Response. the paper agree that interactive evaluation often evaluates systems rather than isolated models. This is not a defect of the paradigm; it is a property of the deployment settings that motivate it. When an AI system acts through tools, environments, users, memory, or other agents, the relevant object of evaluation is frequently the assembled system. A benchmark that ignores wrappers, permissions, state, orchestration, or tool interfaces may provide a cleaner model-level comparison, but it may not support claims about deployed interactive behavior.
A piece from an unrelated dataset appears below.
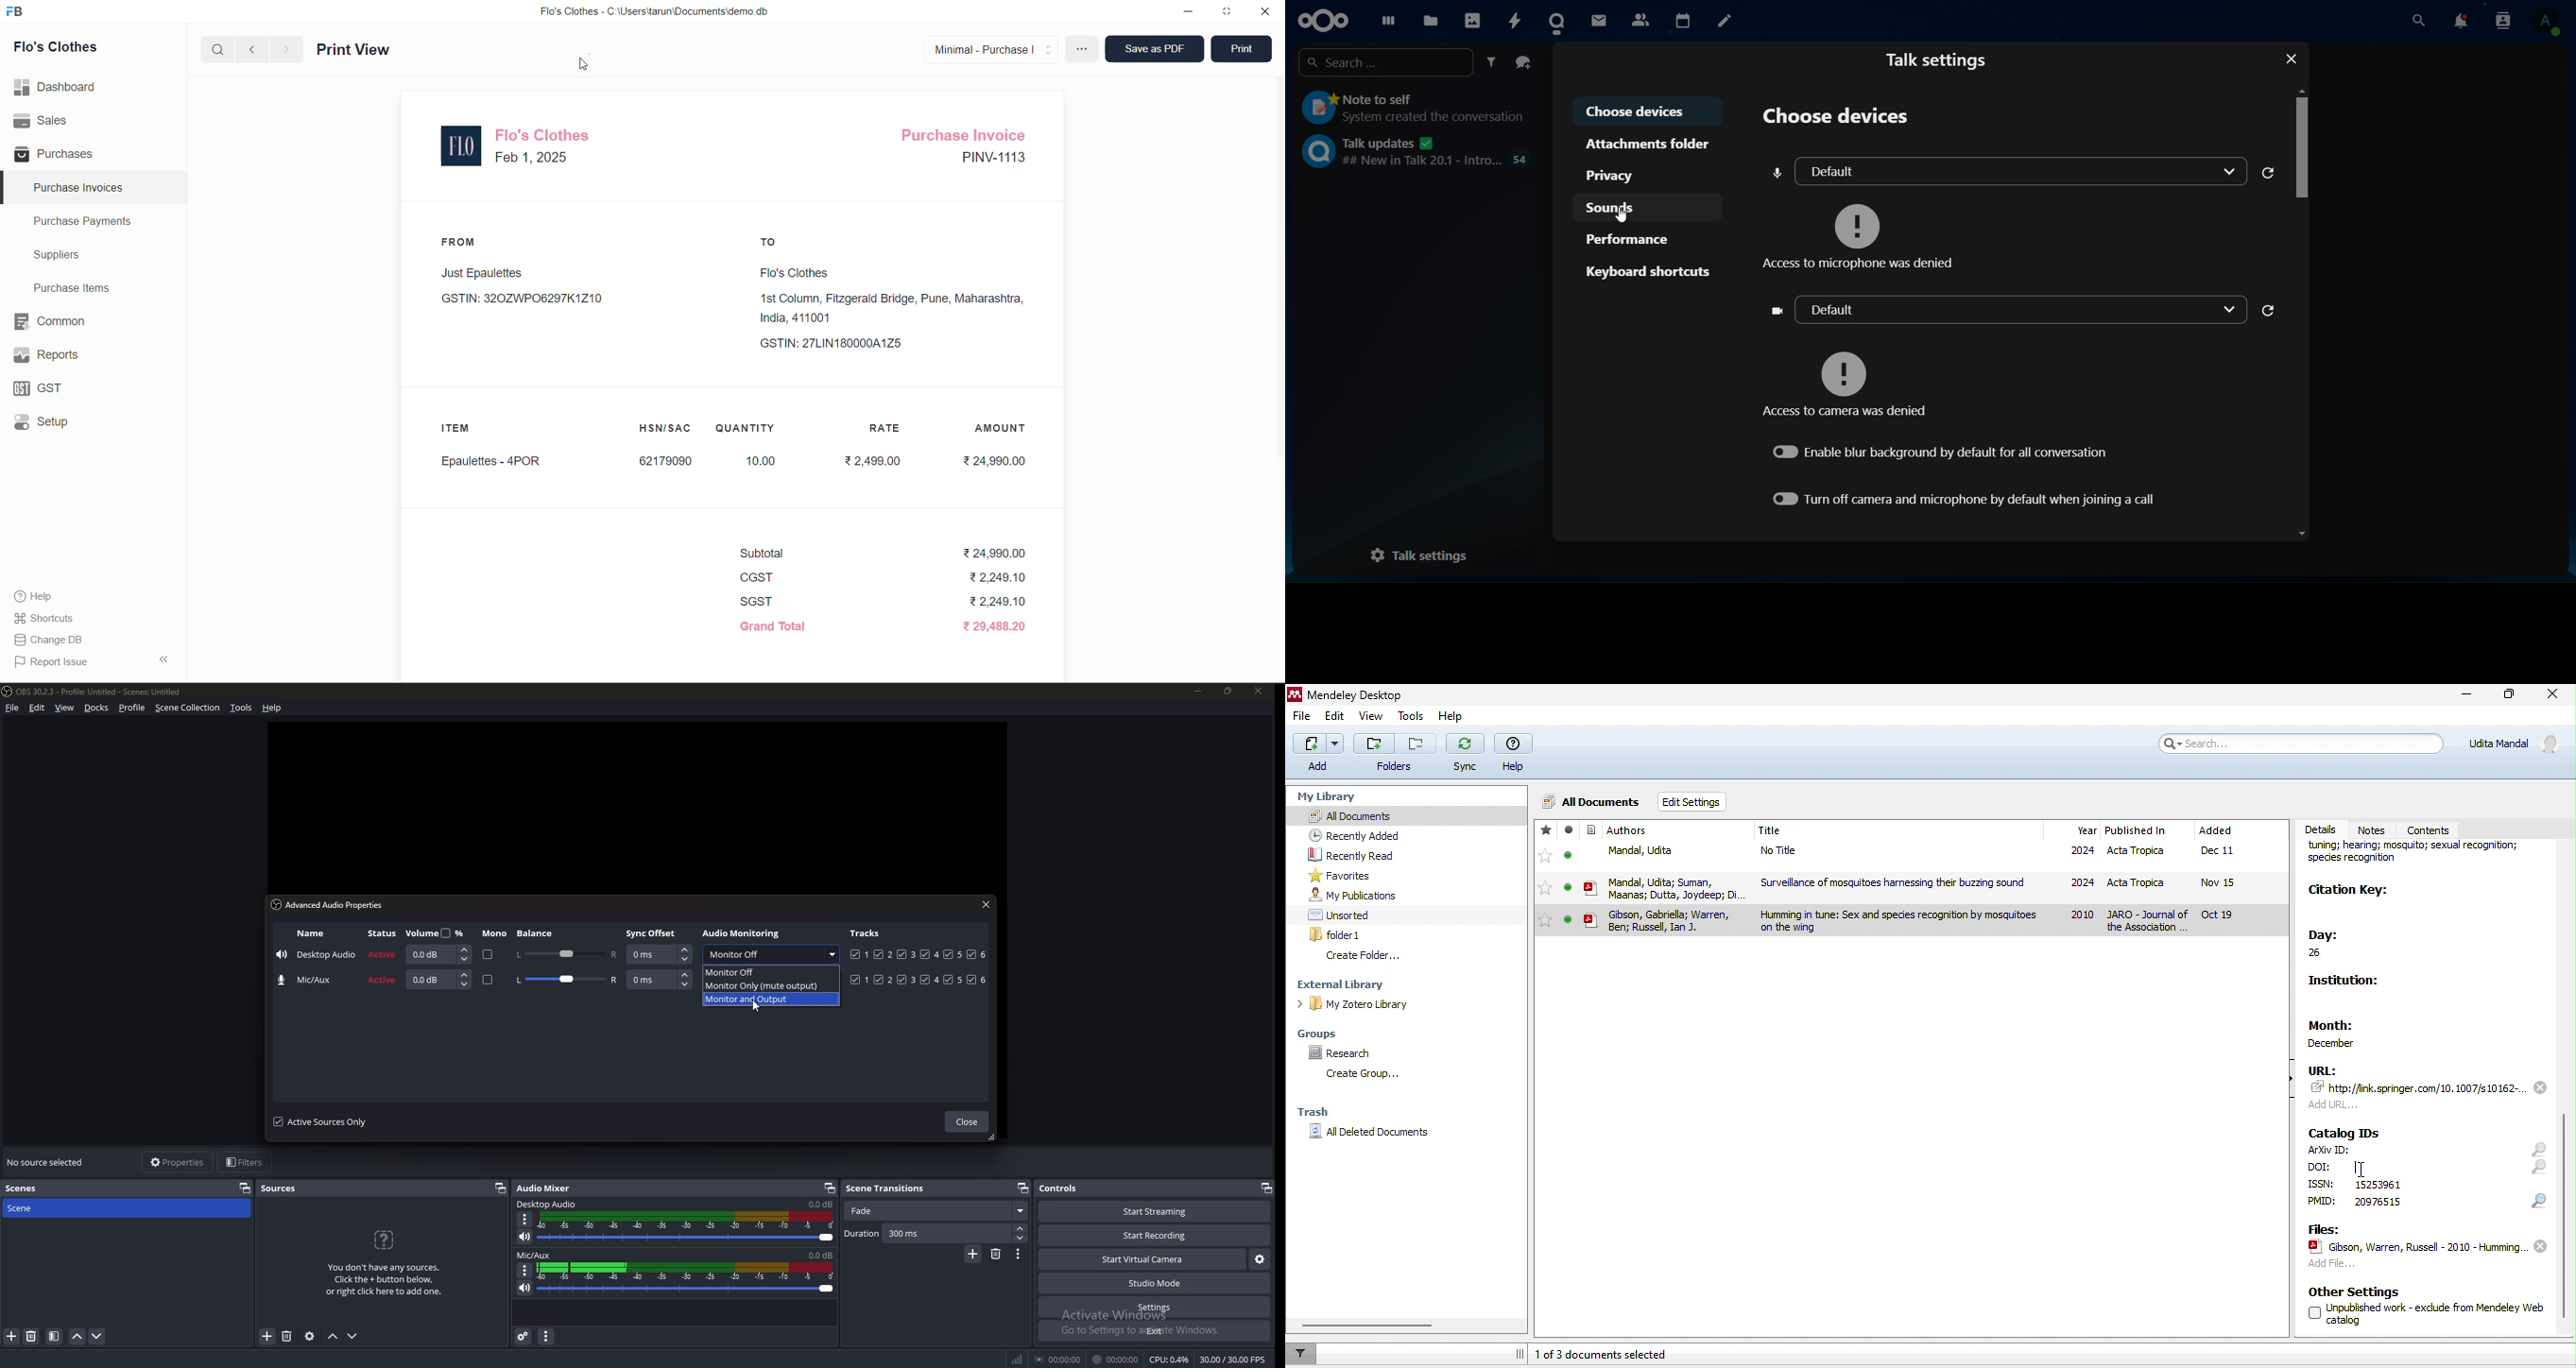 The width and height of the screenshot is (2576, 1372). What do you see at coordinates (105, 689) in the screenshot?
I see `ObS 30.2.3 - Profile: Untitled - Scenes: Untitled` at bounding box center [105, 689].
The implication is that benchmark reports must distinguish model-level and system-level claims. If the goal is to compare base models, then the surrounding scaffold should be controlled and reported. If the goal is to compare complete agents or deployed assistants, then the scaffold is part of the evaluated object and should be documented as such. Interactive evaluation therefore raises the standard for reporting: model identity alone is insufficient. Evaluations should specify tools, memory, retrieval, prompts, orchestration, sandbox permissions, environment versions, and logging protocols so that readers can interpret what the score is actually evidence about.
- C.3 Industry-Academic Comparison.
Panel (c) of the figure compares evaluation-stage composition between recent frontier industry reports and academic benchmark papers from 2024-2026. The industry sample contains 43 distinct benchmark families extracted from the most recent public model cards or technical reports of OpenAI, Anthropic, Google DeepMind, and Alibaba/Qwen, with each benchmark family counted once per source document regardless of variants or subtasks. The academic sample is the 2024-2026 subset of the benchmark collection described above, containing 360 benchmark papers. Bars report percentage shares within each group, so each group sums to 100%. A Pearson χ2 test gives χ2(2)=7.09, p=0.029, indicating a statistically significant difference in
stage distribution. the paper interpret this comparison as descriptive evidence that the transition toward task-driven and interactive evaluation is uneven across the evaluation ecosystem, rather than as an exhaustive census of either community.